> **Recorded information**
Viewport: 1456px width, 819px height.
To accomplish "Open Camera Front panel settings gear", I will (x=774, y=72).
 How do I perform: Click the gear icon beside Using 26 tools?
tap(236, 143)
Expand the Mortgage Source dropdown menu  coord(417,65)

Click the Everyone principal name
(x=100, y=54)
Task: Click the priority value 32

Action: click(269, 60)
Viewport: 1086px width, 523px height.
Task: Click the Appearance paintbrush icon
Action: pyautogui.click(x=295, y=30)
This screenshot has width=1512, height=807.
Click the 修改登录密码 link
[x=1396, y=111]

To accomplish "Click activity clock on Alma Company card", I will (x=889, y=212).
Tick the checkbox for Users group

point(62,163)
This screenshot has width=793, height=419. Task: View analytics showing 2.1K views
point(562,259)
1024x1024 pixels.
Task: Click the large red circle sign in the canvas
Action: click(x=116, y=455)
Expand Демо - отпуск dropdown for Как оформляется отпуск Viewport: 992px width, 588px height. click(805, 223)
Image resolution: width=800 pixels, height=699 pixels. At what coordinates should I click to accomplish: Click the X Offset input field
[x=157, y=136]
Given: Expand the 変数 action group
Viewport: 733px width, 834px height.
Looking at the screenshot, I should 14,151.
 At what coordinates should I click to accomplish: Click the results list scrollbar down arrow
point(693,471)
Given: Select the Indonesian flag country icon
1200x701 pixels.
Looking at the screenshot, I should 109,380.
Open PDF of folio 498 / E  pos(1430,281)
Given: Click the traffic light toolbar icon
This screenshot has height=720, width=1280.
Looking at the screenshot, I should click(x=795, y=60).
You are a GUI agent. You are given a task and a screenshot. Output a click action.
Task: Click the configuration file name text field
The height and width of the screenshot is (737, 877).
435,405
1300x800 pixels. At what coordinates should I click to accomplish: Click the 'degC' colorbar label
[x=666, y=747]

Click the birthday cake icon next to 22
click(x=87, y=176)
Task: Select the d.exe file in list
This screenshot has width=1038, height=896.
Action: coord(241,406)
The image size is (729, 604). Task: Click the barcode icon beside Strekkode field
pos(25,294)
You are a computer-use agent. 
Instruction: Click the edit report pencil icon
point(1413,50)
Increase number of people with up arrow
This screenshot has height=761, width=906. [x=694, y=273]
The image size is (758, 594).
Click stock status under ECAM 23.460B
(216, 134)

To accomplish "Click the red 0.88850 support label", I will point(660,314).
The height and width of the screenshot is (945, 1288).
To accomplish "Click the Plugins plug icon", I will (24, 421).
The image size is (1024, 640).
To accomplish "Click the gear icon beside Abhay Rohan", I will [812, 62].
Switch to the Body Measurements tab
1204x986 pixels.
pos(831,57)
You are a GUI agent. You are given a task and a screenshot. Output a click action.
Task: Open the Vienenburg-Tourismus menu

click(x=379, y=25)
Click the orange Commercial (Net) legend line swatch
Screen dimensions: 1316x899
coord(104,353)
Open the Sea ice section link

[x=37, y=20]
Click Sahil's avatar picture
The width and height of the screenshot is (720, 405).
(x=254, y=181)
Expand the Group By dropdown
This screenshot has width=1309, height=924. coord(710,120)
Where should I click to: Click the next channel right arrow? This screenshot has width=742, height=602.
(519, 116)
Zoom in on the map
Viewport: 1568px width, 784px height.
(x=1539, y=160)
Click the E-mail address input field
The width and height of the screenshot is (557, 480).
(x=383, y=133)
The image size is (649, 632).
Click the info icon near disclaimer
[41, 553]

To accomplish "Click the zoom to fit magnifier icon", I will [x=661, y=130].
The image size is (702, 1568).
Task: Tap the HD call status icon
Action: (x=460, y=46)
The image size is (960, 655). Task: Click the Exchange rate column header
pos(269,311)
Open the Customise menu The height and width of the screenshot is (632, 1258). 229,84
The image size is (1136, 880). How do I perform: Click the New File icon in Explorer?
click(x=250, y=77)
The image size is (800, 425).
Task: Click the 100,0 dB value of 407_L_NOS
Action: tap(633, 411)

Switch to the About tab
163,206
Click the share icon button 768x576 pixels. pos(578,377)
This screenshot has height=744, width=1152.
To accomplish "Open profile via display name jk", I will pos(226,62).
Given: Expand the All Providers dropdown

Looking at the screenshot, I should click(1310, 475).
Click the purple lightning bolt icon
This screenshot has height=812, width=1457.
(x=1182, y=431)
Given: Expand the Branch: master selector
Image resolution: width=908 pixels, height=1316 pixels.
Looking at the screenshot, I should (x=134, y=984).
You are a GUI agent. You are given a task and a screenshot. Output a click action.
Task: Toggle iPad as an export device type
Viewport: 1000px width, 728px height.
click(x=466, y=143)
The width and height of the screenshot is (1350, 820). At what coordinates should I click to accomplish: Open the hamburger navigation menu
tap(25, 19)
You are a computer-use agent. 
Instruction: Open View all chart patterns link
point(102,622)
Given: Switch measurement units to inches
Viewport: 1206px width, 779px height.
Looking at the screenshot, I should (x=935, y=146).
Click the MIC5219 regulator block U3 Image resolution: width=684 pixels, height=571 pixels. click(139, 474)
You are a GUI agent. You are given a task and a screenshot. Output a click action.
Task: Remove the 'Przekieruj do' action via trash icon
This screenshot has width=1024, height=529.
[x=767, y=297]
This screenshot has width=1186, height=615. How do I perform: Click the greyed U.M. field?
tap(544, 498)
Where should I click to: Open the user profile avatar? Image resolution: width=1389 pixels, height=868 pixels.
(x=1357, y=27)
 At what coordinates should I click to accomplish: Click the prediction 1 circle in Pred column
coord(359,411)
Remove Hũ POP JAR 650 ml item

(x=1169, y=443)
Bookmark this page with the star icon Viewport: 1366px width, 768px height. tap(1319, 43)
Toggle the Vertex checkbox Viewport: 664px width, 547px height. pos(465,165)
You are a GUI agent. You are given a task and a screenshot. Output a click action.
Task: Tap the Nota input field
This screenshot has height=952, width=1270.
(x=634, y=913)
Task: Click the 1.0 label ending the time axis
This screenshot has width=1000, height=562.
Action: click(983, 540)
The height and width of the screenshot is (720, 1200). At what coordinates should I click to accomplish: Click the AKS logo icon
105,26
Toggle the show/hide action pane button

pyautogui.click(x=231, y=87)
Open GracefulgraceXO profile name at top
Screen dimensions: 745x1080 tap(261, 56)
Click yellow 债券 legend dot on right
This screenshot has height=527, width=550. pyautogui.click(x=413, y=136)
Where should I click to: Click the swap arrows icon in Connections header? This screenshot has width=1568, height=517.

> **Exercise**
Each line above is to be copied exactly as written.

> **Solution to this problem**
Viewport: 1456px width, 819px height.
To accomplish "Open Camera Front panel settings gear", I will (x=774, y=72).
 How do I perform: Click the gear icon beside Using 26 tools?
tap(236, 143)
Expand the Mortgage Source dropdown menu  coord(417,65)

Click the Everyone principal name
(x=100, y=54)
Task: Click the priority value 32

Action: click(269, 60)
Viewport: 1086px width, 523px height.
Task: Click the Appearance paintbrush icon
Action: pyautogui.click(x=295, y=30)
This screenshot has width=1512, height=807.
Click the 修改登录密码 link
[x=1396, y=111]

To accomplish "Click activity clock on Alma Company card", I will (x=889, y=212).
Tick the checkbox for Users group

point(62,163)
This screenshot has width=793, height=419. Task: View analytics showing 2.1K views
point(562,259)
1024x1024 pixels.
Task: Click the large red circle sign in the canvas
Action: click(x=116, y=455)
Expand Демо - отпуск dropdown for Как оформляется отпуск Viewport: 992px width, 588px height. click(805, 223)
Image resolution: width=800 pixels, height=699 pixels. At what coordinates should I click to accomplish: Click the X Offset input field
[x=157, y=136]
Given: Expand the 変数 action group
Viewport: 733px width, 834px height.
Looking at the screenshot, I should 14,151.
 At what coordinates should I click to accomplish: Click the results list scrollbar down arrow
point(693,471)
Given: Select the Indonesian flag country icon
1200x701 pixels.
Looking at the screenshot, I should 109,380.
Open PDF of folio 498 / E  pos(1430,281)
Given: Click the traffic light toolbar icon
This screenshot has height=720, width=1280.
Looking at the screenshot, I should click(x=795, y=60).
You are a GUI agent. You are given a task and a screenshot. Output a click action.
Task: Click the configuration file name text field
The height and width of the screenshot is (737, 877).
435,405
1300x800 pixels. At what coordinates should I click to accomplish: Click the 'degC' colorbar label
[x=666, y=747]

Click the birthday cake icon next to 22
click(x=87, y=176)
Task: Select the d.exe file in list
This screenshot has width=1038, height=896.
Action: coord(241,406)
The image size is (729, 604). Task: Click the barcode icon beside Strekkode field
pos(25,294)
You are a computer-use agent. 
Instruction: Click the edit report pencil icon
point(1413,50)
Increase number of people with up arrow
This screenshot has height=761, width=906. [x=694, y=273]
The image size is (758, 594).
Click stock status under ECAM 23.460B
(216, 134)

To accomplish "Click the red 0.88850 support label", I will point(660,314).
The height and width of the screenshot is (945, 1288).
To accomplish "Click the Plugins plug icon", I will (24, 421).
The image size is (1024, 640).
To accomplish "Click the gear icon beside Abhay Rohan", I will [812, 62].
Switch to the Body Measurements tab
1204x986 pixels.
pos(831,57)
You are a GUI agent. You are given a task and a screenshot. Output a click action.
Task: Open the Vienenburg-Tourismus menu

click(x=379, y=25)
Click the orange Commercial (Net) legend line swatch
Screen dimensions: 1316x899
coord(104,353)
Open the Sea ice section link

[x=37, y=20]
Click Sahil's avatar picture
The width and height of the screenshot is (720, 405).
(x=254, y=181)
Expand the Group By dropdown
This screenshot has width=1309, height=924. coord(710,120)
Where should I click to: Click the next channel right arrow? This screenshot has width=742, height=602.
(519, 116)
Zoom in on the map
Viewport: 1568px width, 784px height.
(x=1539, y=160)
Click the E-mail address input field
The width and height of the screenshot is (557, 480).
(x=383, y=133)
The image size is (649, 632).
Click the info icon near disclaimer
[41, 553]

To accomplish "Click the zoom to fit magnifier icon", I will [x=661, y=130].
The image size is (702, 1568).
Task: Tap the HD call status icon
Action: (x=460, y=46)
The image size is (960, 655). Task: Click the Exchange rate column header
pos(269,311)
Open the Customise menu The height and width of the screenshot is (632, 1258). 229,84
The image size is (1136, 880). How do I perform: Click the New File icon in Explorer?
click(x=250, y=77)
The image size is (800, 425).
Task: Click the 100,0 dB value of 407_L_NOS
Action: tap(633, 411)

Switch to the About tab
163,206
Click the share icon button 768x576 pixels. pos(578,377)
This screenshot has height=744, width=1152.
To accomplish "Open profile via display name jk", I will pos(226,62).
Given: Expand the All Providers dropdown

Looking at the screenshot, I should click(1310, 475).
Click the purple lightning bolt icon
This screenshot has height=812, width=1457.
(x=1182, y=431)
Given: Expand the Branch: master selector
Image resolution: width=908 pixels, height=1316 pixels.
Looking at the screenshot, I should (x=134, y=984).
You are a GUI agent. You are given a task and a screenshot. Output a click action.
Task: Toggle iPad as an export device type
Viewport: 1000px width, 728px height.
click(x=466, y=143)
The width and height of the screenshot is (1350, 820). At what coordinates should I click to accomplish: Open the hamburger navigation menu
tap(25, 19)
You are a computer-use agent. 
Instruction: Open View all chart patterns link
point(102,622)
Given: Switch measurement units to inches
Viewport: 1206px width, 779px height.
Looking at the screenshot, I should (x=935, y=146).
Click the MIC5219 regulator block U3 Image resolution: width=684 pixels, height=571 pixels. click(139, 474)
You are a GUI agent. You are given a task and a screenshot. Output a click action.
Task: Remove the 'Przekieruj do' action via trash icon
This screenshot has width=1024, height=529.
[x=767, y=297]
This screenshot has width=1186, height=615. How do I perform: Click the greyed U.M. field?
tap(544, 498)
Where should I click to: Open the user profile avatar? Image resolution: width=1389 pixels, height=868 pixels.
(x=1357, y=27)
 At what coordinates should I click to accomplish: Click the prediction 1 circle in Pred column
coord(359,411)
Remove Hũ POP JAR 650 ml item

(x=1169, y=443)
Bookmark this page with the star icon Viewport: 1366px width, 768px height. tap(1319, 43)
Toggle the Vertex checkbox Viewport: 664px width, 547px height. pos(465,165)
You are a GUI agent. You are given a task and a screenshot. Output a click action.
Task: Tap the Nota input field
This screenshot has height=952, width=1270.
(x=634, y=913)
Task: Click the 1.0 label ending the time axis
This screenshot has width=1000, height=562.
Action: click(983, 540)
The height and width of the screenshot is (720, 1200). At what coordinates should I click to accomplish: Click the AKS logo icon
105,26
Toggle the show/hide action pane button

pyautogui.click(x=231, y=87)
Open GracefulgraceXO profile name at top
Screen dimensions: 745x1080 tap(261, 56)
Click yellow 债券 legend dot on right
This screenshot has height=527, width=550. pyautogui.click(x=413, y=136)
Where should I click to: Click the swap arrows icon in Connections header? This screenshot has width=1568, height=517.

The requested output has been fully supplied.